I think you really missed what Ray was saying about jim and jimbo. Its supposed to be very representative. It parallels Dionysian revelry. Dionysus represents instinctual living, intellectual conversation, passion, and the role of intoxicants in enhancing situations. He also represents the power that intoxicants can have to turn your passion, conversation, and instincts into tools of evil and foolishness. Jim Morrison had much to be defended for. Such a wise person. As ray says, he was definitely privy to same ancient knowledge. I dont think someone as intelligent as ray honestly believes that jim wasn't responsible for his own demise. I think he just wanted to take the synical spin off the story that Oliver stone and others have delivered to the world. Also, I've never read such descriptive paragraphs as those written by mr. Manzarek. He has an amazing grasp of sentence structure and flow. I would say because because he does know poetry and art very well. His plot development, foreshadowing, and symbolic figures are incredible also.

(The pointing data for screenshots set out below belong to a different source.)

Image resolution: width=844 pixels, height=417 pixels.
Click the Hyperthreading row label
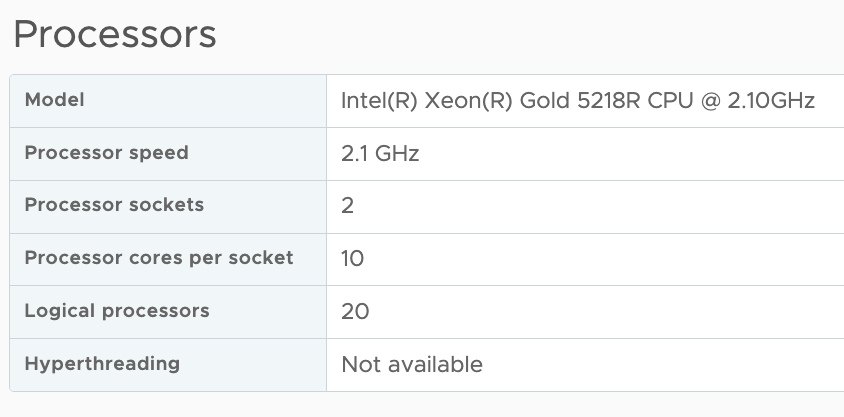point(102,363)
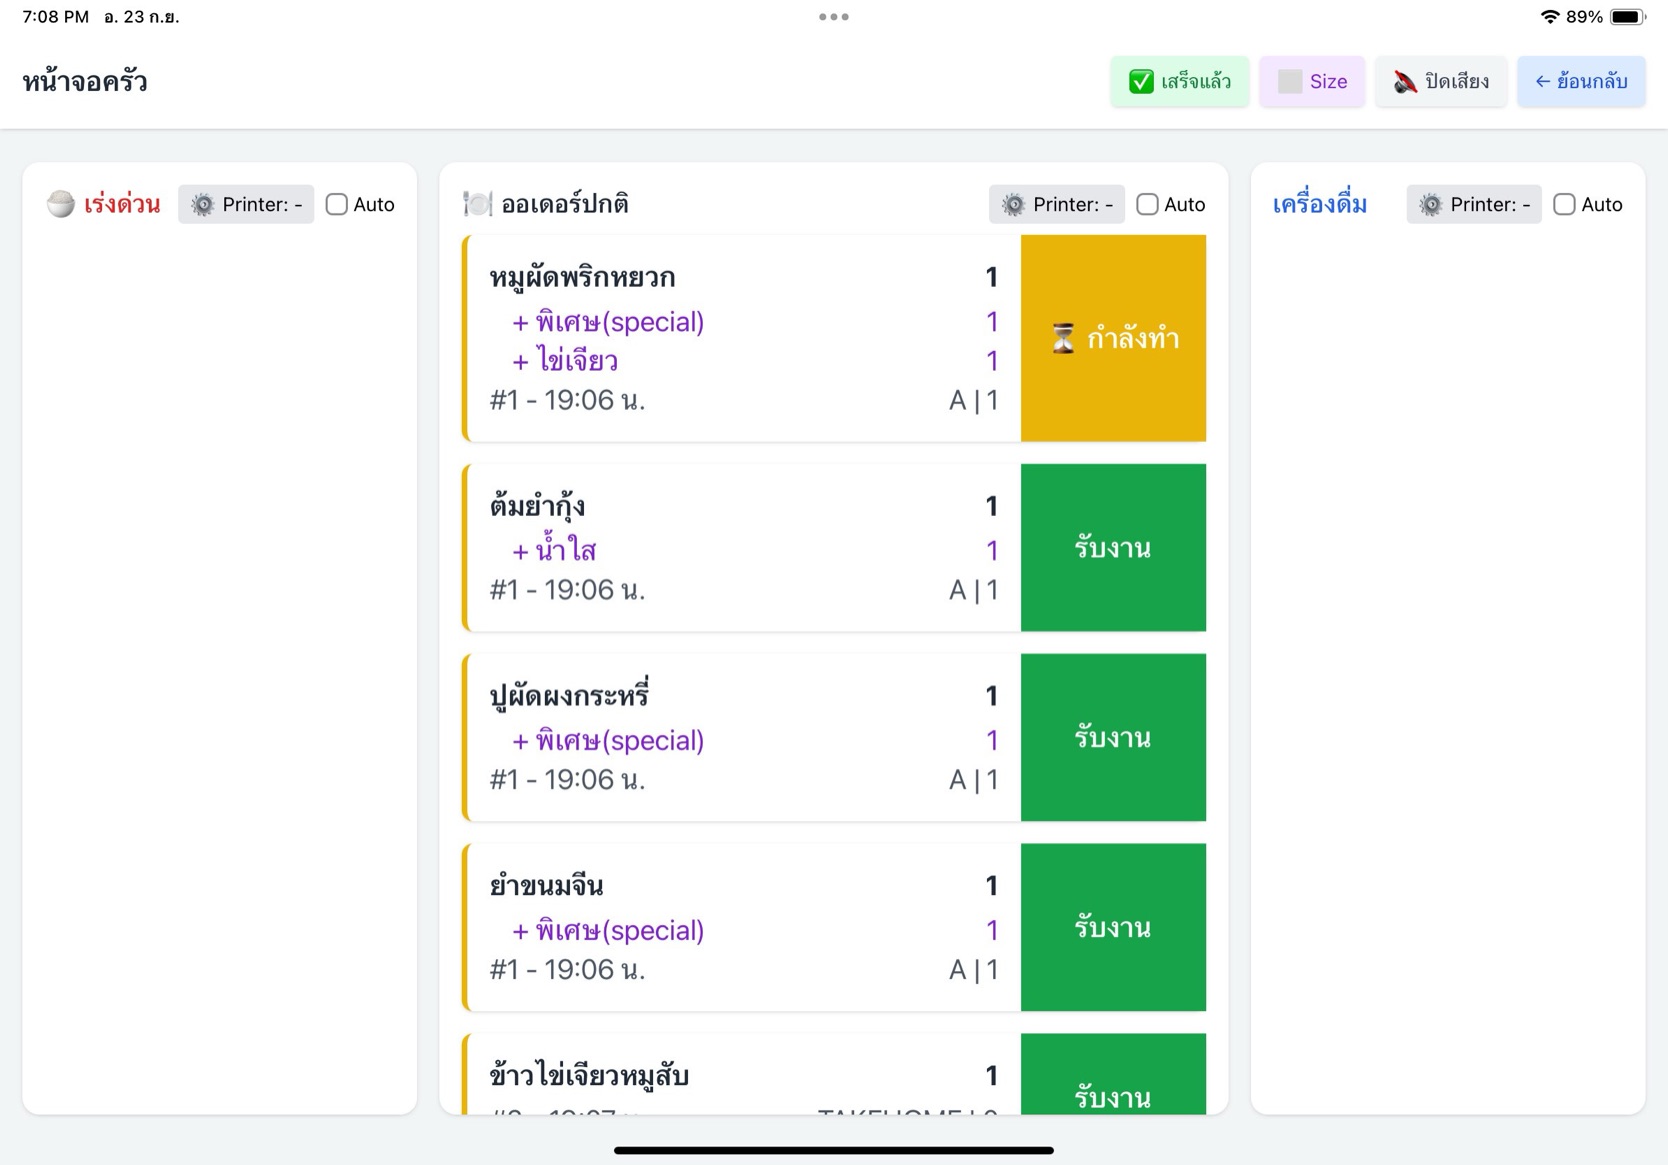The height and width of the screenshot is (1165, 1668).
Task: Click the rice bowl icon beside เร่งด่วน
Action: coord(61,204)
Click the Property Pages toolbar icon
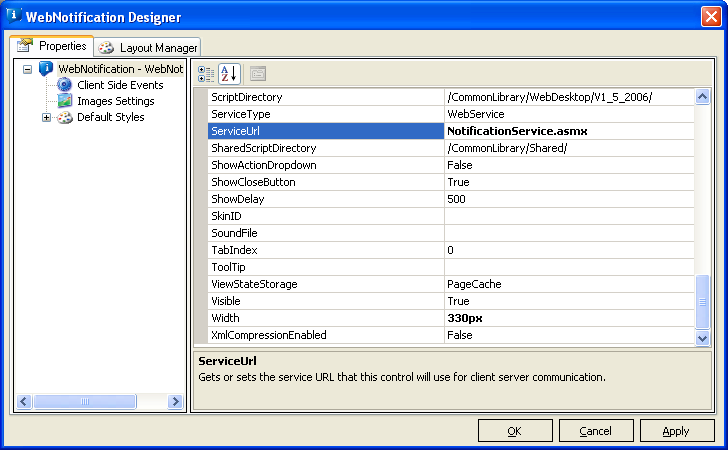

P.S try not to treat eastern mysticism, existentialism, and the ideas of living an instinct based life as such mumbo jumbo.

Jill replied:

I don't think I missed anything, sorry! Re-reading this review, I think I have, if anything, been kind towards a naive and not very well-written book. This is because I have a great affection for Jim (and Jimbo!) and Ray and The Doors in general, and it gave me a great deal of pleasure to read. I'm sorry if this didn't come across to you, but it doesn't change my critique, which, as I say, I think could have been considerably sharper.